Fórum Econômico de São Petesburgo conta com a participação de 139 países e reforça a aposta em uma nova ordem global sob a égide dos BRICS

Reprodução vídeo Euronews

Para além do lago do Atlântico Norte, um mundo em ebulição

por James Onnig e Márcio Sampaio de Castro

No primeiro semestre de 2022, quando as forças armadas russas invadiram a Ucrânia em nome da proteção da minoria étnica da região do Donbass, o chamado Ocidente coletivo prometeu isolar a Federação Russa do resto do planeta, reduzindo-a finalmente à condição de um mero “posto de gasolina”, conforme o apelido pejorativo imputado ao país cerca de dez anos antes pelo então senador republicano John McCain. A ideia era promover um gigantesco pacote de sanções econômicas, expulsar o país do sistema de pagamentos internacionais Swift e provocar uma crise econômica devastadora que acabaria por implicar em uma mudança de regime.

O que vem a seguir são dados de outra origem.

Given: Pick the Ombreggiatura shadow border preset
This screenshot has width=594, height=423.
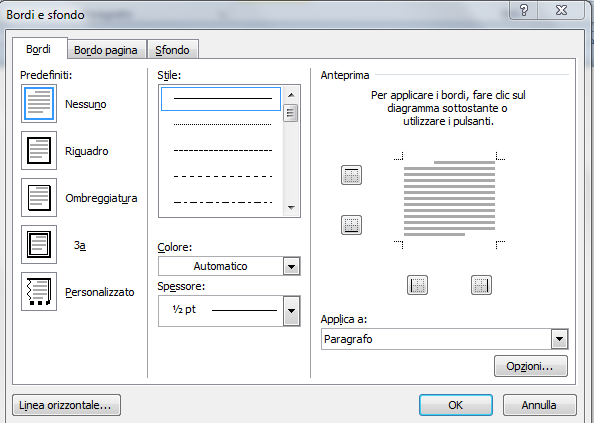Looking at the screenshot, I should tap(39, 198).
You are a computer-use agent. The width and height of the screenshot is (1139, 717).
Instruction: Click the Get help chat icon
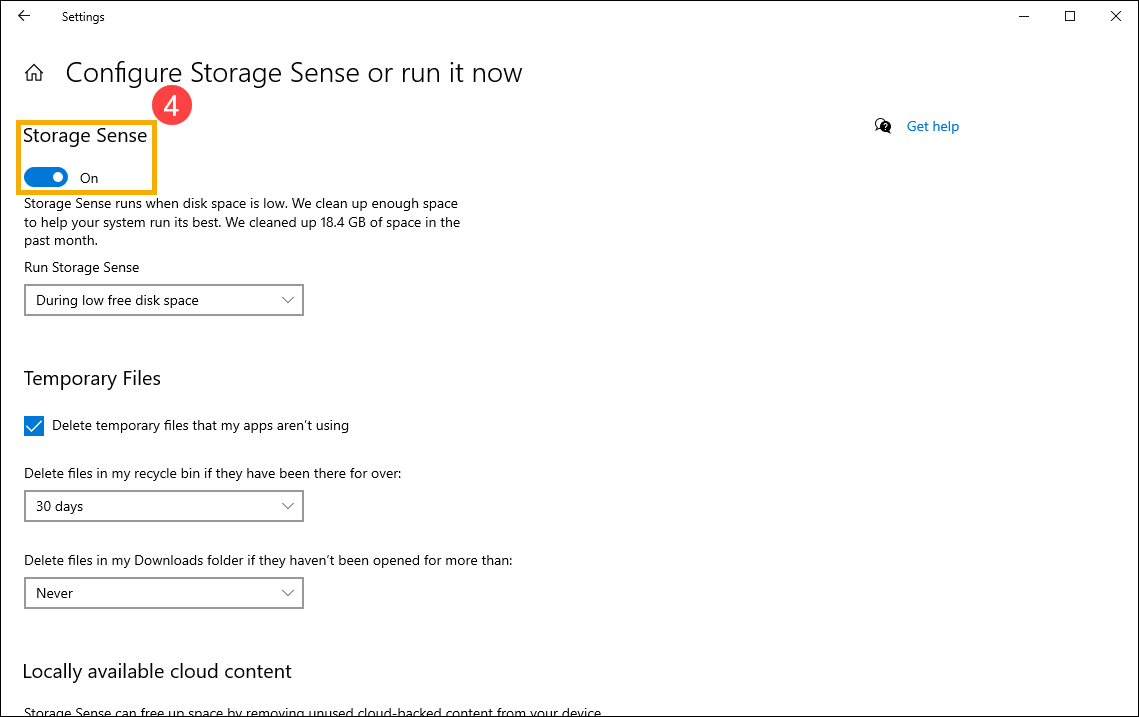tap(883, 126)
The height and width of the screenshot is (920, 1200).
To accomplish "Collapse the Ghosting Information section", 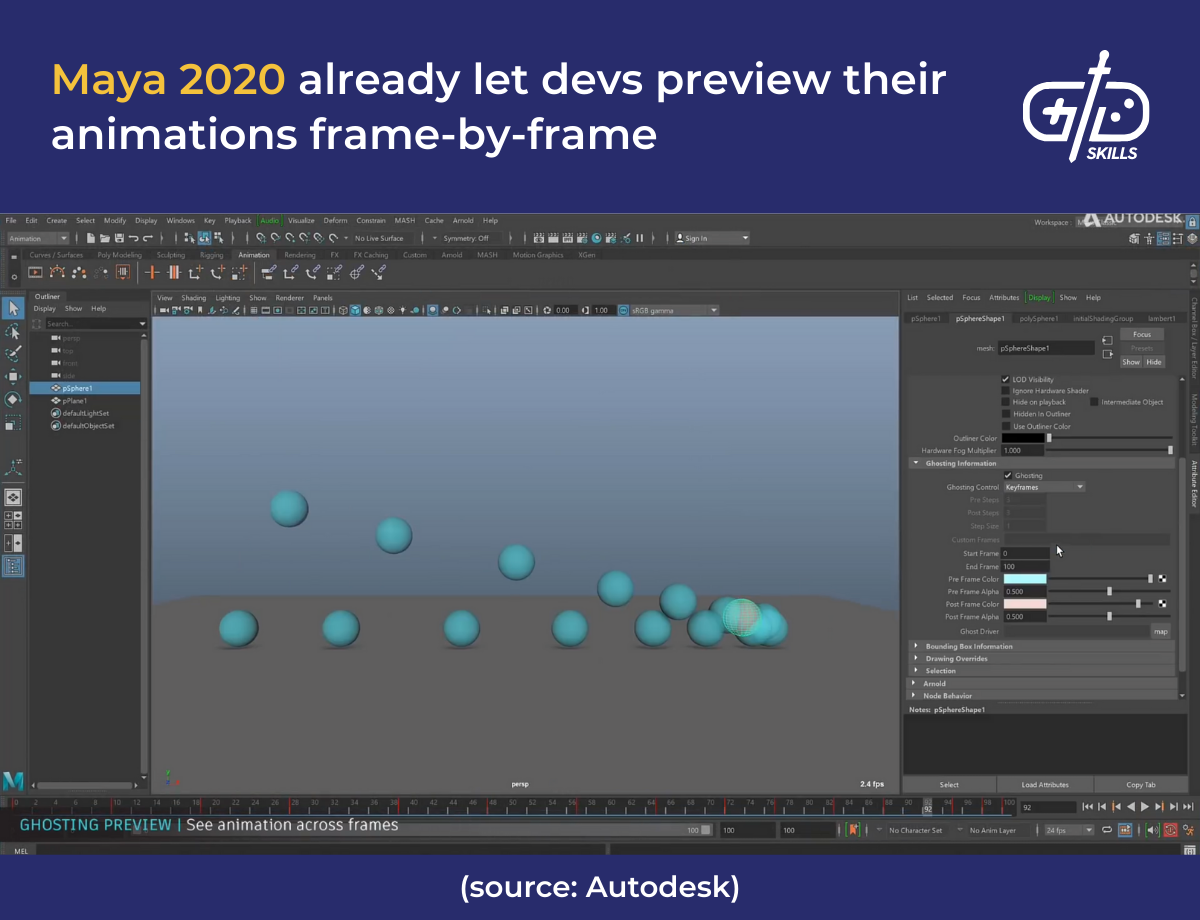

De fato, alguns sucessos foram obtidos nessa cruzada. Apresentações de grupos de balé russos em grandes capitais europeias foram canceladas, o Comitê Olímpico e federações esportivas, a grande maioria com sedes também na Europa, foram céleres em expulsar os atletas e equipes russas de seus quadros. Em Milão, uma universidade chegou a cancelar um curso livre sobre o escritor Fiódor Dostoiévski e sua obra. 

Mas no campo econômico, as coisas não saíram exatamente como planejadas. China e Índia, dois países membros dos BRICS, prontamente aumentaram suas aquisições de gás e petróleo russo. E mesmo o Brasil, ainda que goze de uma posição geopolítica relativamente frágil, aumentou o volume do comércio bilateral com o país euroasiático. O propalado isolamento não se confirmou e, ao lado de seus parceiros chineses, os russos vêm abertamente desafiando a “ordem internacional baseada em regras”, conforme expressão cunhada pelo Departamento de Estado estadunidense para referir-se à sua crescentemente questionada hegemonia econômica e militar.   

Mais um exemplo desse fenômeno foi a realização nos primeiros dias de junho na cidade russa que lhe empresta o nome do Fórum Econômico Internacional de São Petersburgo (SPIEF).  Sua 27ª edição pode ser entendida em seu aspecto mais geral como um importante avanço para a Rússia de Putin. Em meio a bloqueios e sanções liderados pelos EUA e União Europeia, que visavam e ainda visam asfixiar a economia russa e forçar a sua retirada da Ucrânia, o evento foi um sucesso em todas suas dimensões, contando com a participação de  representantes de 139 países. Com mais de US$ 70 bilhões em contratos assinados por centenas de empresas do mundo todo, o encontro propiciou a reafirmação dos anseios geopolíticos russos.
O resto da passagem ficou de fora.